Houston-based Kirby Corp (>> Kirby Corporation), the leading operator of inland barges in the United States, has been one of the winners from the country's expanding energy industry. Yet analysts and investors now question whether the rally in its shares, which are up about 38 percent for the year to date, will continue.

"There's a lot of optimism in the shares, but the jury is still out on whether the growth in the market is justified," said Michael J. Baudendistel, an analyst at Stifel who covers the company.

At issue is whether the company can continue to grow as the cost of acquiring its smaller rivals spikes.

Thanks to hydraulic fracturing, which has opened previously untapped sources of oil and natural gas, the United States continues to produce more petroleum products than the current system of pipelines, railroads and refineries can handle.

That glut has led to some of the highest demand for inland barges on record, with tank barge utilization rates topping 90 percent this year after falling to approximately 50 percent during the financial crisis in 2009, according to Houston-based consultancy RBN Energy.

Overall, analysts expect the company to increase its earnings per share by 13.6 percent over the next year, compared with a median of 0.9 percent among other marine services companies like Seaspan Corp (>> Seaspan Corporation) and Diana Shipping Inc (>> Diana Shipping Inc.), according to Thomson Reuters data.

Analysts have an average target price for the company of $92.36, a nearly 10 percent gain over its current trading price of about $84 per share. The company's shares trade at 18.6 times its estimated earnings compared with an historic average of approximately 15 times earnings.

RISING PRICES

While Kirby's fleet of nearly 900 inland tank barges accounts for about 70 percent of its shipping revenue, the company is notching its largest gains in coastal traffic. Overall, the usage rate of Kirby's 81 coastal barges remained above 90 percent during the second quarter of 2013, compared with a 75 percent utilization rate in the same quarter of 2012, said Douglas Mavrinac, an analyst at Jefferies.

The Port of Corpus Christi, Texas for instance, brings in approximately 500,000 more barrels of oil per day from the nearby Eagle Ford Shale fields than it can refine into products like gasoline and jet fuel, Kevin Sterling, an analyst at BB&T, estimated. The excess oil is sent to a refinery some 550 miles away in St. James, Louisiana on Kirby barges, he said.

"The pipeline and railroad infrastructure simply doesn't exist to handle this, and that gives Kirby significant pricing power," he said.

Those gains contributed to the company's decision to raise its 2013 guidance to $4.15 to $4.35, up from $4.10 to $4.30, when it announced quarterly earnings on July 24. And thanks to a nearly century-old U.S. law known as the Jones Act, which requires ships moving between U.S. ports to be made, owned and crewed by Americans, Kirby's business is largely protected from foreign competitors.

Yet Kirby's efforts to expand its coastal fleet, which has been largely fuelled by acquisitions over the last few years, may be hamstrung by rising costs.

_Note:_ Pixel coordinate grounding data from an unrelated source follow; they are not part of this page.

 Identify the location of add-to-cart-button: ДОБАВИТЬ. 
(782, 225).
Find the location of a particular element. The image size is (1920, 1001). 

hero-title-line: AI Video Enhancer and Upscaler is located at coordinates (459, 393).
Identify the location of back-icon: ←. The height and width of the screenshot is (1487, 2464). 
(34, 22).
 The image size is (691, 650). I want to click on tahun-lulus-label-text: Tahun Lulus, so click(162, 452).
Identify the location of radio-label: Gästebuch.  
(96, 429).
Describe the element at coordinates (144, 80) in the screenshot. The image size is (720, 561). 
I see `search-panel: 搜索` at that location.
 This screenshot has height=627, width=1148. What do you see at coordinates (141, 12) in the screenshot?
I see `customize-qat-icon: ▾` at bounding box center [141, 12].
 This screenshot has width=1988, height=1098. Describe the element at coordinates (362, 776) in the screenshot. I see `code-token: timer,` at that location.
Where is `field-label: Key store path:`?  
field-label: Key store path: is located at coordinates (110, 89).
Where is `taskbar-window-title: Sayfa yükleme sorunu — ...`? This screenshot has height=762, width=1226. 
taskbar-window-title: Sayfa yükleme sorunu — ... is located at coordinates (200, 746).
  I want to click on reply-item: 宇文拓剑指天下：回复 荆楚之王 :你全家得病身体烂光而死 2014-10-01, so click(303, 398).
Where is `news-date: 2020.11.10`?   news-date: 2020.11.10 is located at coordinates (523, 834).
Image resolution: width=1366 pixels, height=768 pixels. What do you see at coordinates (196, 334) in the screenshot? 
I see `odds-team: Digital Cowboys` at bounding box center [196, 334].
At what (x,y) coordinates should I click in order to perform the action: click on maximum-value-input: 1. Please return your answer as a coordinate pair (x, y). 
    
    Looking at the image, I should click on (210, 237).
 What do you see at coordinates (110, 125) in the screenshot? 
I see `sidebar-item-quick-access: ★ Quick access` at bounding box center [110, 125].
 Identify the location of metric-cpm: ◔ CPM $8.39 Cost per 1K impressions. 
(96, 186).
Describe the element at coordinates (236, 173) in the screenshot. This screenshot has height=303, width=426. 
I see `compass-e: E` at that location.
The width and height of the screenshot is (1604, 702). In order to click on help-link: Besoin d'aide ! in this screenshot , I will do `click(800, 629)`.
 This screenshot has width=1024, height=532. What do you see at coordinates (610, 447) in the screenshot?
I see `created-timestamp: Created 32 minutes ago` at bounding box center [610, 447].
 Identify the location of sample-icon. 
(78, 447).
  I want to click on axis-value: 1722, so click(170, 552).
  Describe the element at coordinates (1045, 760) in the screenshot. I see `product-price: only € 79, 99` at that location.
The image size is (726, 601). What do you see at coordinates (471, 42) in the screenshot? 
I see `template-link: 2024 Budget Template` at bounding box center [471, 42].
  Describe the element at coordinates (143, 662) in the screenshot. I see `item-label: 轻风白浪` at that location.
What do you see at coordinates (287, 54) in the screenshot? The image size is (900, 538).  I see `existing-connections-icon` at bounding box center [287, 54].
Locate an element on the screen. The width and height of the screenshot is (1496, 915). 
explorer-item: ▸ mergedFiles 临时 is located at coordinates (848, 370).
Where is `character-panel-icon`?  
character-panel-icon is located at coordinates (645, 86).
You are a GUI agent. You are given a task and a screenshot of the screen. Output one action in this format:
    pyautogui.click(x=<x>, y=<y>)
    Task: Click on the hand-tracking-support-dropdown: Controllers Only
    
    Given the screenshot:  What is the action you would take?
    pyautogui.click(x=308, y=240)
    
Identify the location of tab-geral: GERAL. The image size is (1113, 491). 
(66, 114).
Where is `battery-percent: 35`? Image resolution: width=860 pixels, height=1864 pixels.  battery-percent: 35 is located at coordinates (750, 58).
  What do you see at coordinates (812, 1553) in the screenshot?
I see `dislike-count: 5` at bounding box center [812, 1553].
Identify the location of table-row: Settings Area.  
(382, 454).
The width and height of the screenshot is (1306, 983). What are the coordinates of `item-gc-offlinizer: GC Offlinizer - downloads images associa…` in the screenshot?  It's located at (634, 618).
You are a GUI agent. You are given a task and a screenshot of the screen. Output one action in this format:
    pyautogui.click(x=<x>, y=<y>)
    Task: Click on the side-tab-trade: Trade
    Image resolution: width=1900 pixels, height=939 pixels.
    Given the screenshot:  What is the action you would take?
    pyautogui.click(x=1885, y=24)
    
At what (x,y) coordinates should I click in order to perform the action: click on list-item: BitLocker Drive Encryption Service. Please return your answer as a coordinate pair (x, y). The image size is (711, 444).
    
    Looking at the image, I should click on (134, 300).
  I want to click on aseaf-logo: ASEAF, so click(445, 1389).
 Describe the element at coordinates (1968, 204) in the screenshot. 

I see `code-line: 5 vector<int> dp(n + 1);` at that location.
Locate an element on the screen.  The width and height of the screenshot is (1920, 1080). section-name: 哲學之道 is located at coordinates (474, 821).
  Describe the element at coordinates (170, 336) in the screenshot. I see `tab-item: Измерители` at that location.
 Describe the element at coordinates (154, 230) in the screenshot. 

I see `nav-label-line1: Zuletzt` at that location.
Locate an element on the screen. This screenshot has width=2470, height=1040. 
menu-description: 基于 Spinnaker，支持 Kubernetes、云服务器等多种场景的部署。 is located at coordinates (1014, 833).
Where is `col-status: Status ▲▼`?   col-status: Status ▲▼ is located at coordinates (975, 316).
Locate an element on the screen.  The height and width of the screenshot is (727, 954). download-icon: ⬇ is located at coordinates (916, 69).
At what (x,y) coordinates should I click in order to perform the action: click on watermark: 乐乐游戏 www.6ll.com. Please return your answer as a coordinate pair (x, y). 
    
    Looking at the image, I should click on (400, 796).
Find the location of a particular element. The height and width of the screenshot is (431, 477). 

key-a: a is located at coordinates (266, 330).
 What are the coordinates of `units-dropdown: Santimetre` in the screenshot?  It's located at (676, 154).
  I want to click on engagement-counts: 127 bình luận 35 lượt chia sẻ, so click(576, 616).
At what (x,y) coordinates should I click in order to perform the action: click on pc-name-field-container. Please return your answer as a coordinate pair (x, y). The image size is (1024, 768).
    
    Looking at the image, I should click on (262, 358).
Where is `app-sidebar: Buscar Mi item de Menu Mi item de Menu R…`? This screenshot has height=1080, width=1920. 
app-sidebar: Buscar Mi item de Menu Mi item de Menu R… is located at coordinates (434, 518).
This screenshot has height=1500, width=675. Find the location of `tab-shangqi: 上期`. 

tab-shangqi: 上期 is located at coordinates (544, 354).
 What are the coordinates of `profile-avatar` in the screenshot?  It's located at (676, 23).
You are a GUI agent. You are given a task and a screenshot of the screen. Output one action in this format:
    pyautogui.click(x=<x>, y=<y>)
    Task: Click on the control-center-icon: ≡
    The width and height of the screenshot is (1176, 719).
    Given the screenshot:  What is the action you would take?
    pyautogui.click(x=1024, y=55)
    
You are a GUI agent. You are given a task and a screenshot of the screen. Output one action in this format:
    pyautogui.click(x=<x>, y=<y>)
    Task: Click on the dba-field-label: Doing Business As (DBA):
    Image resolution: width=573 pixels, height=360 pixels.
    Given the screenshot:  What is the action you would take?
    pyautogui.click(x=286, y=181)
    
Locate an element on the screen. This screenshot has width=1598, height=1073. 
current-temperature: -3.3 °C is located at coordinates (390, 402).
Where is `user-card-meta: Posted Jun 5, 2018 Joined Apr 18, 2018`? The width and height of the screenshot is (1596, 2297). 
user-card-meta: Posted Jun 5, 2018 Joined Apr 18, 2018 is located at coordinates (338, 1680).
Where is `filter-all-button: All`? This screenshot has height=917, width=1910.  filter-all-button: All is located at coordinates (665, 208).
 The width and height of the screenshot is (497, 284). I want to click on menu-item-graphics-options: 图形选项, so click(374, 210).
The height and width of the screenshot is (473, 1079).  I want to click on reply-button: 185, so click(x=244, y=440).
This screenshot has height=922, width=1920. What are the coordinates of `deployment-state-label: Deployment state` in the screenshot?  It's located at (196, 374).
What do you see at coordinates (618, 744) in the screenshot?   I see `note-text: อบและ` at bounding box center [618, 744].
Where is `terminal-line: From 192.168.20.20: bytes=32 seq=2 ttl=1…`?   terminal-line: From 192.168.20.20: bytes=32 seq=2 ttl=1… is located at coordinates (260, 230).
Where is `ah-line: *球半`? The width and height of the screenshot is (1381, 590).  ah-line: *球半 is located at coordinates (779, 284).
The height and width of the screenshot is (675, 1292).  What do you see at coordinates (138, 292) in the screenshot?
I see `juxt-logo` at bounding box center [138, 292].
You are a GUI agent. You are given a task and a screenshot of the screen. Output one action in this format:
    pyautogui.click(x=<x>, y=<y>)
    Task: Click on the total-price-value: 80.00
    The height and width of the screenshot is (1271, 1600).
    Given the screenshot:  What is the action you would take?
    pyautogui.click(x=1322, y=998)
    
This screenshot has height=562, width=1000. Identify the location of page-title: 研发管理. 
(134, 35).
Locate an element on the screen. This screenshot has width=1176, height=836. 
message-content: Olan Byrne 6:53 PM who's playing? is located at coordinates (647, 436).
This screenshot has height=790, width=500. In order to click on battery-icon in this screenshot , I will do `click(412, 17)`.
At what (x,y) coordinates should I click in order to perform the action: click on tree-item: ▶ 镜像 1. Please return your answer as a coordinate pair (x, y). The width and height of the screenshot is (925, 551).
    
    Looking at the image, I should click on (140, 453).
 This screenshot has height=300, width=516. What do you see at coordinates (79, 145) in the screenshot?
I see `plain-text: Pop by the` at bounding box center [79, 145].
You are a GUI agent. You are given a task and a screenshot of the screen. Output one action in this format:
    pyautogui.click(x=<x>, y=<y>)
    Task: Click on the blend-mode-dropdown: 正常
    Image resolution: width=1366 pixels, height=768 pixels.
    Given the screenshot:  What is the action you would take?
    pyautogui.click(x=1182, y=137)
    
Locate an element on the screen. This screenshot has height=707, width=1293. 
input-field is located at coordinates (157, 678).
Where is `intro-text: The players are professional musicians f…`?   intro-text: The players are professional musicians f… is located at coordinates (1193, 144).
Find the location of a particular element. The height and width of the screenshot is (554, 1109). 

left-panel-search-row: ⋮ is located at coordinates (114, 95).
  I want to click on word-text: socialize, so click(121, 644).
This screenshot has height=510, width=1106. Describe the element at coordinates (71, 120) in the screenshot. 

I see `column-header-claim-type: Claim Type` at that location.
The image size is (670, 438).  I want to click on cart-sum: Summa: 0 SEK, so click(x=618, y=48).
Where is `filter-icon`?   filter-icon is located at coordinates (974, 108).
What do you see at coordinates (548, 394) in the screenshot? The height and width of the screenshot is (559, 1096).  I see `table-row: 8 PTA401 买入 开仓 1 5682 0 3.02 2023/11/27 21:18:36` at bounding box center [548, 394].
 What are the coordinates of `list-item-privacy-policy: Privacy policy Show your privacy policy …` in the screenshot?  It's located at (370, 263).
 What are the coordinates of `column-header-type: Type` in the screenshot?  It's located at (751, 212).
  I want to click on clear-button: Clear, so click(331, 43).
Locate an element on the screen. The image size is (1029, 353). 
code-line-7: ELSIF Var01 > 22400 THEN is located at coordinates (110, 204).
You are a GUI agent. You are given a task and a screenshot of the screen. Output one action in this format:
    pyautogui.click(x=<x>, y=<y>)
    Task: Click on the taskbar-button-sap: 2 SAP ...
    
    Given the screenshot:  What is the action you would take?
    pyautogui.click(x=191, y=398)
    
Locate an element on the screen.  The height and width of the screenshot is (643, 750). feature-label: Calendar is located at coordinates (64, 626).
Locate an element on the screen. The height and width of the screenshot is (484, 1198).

Hornbeck Offshore Services (>> Hornbeck Offshore Services, Inc.), for instance, sold its barge business in late July for a sum which valued each vessel at $260 a barrel, well above Kirby's track record of acquiring vessels for between $150 and $180 a barrel, according to Michael Webber, an analyst at Wells Fargo who covers the company.

"With valuations moving higher sector-wide, we think opportunities to deploy capital at attractive levels are fewer and farther between, meaning Kirby's growth should start to slow," Webber wrote in a note to clients.

Its diesel engine business, meanwhile, remains well below its previous levels, a fallout from low natural gas prices slicing demand for pressure pumping units used in drilling. The company said on its recent earnings call that it believes the market has "bottomed," yet a lasting improvement "still seems multiple quarters away," Webber added.

VALUATION

"The only cheaper way to move something by rail is to move it by barge, and Kirby's size makes it a stand out in the industry," said Eric Marshall, a portfolio manager of the $672 million Hodges Small Cap fund . Pipelines, another low-cost option, do not exist in many of Kirby's markets, he added.

Marshall has owned the stock since late 2008, when shares dipped into the low $20s, and has held it since, giving him an approximately 280 percent return.

New investors may want to be cautious, said Baudendistel, the Stifel analyst, who rates Kirby a hold.

"This company has a lot going for it, but there's a big premium implied in the share price," he said. "That said this is one of the highest-quality companies we cover."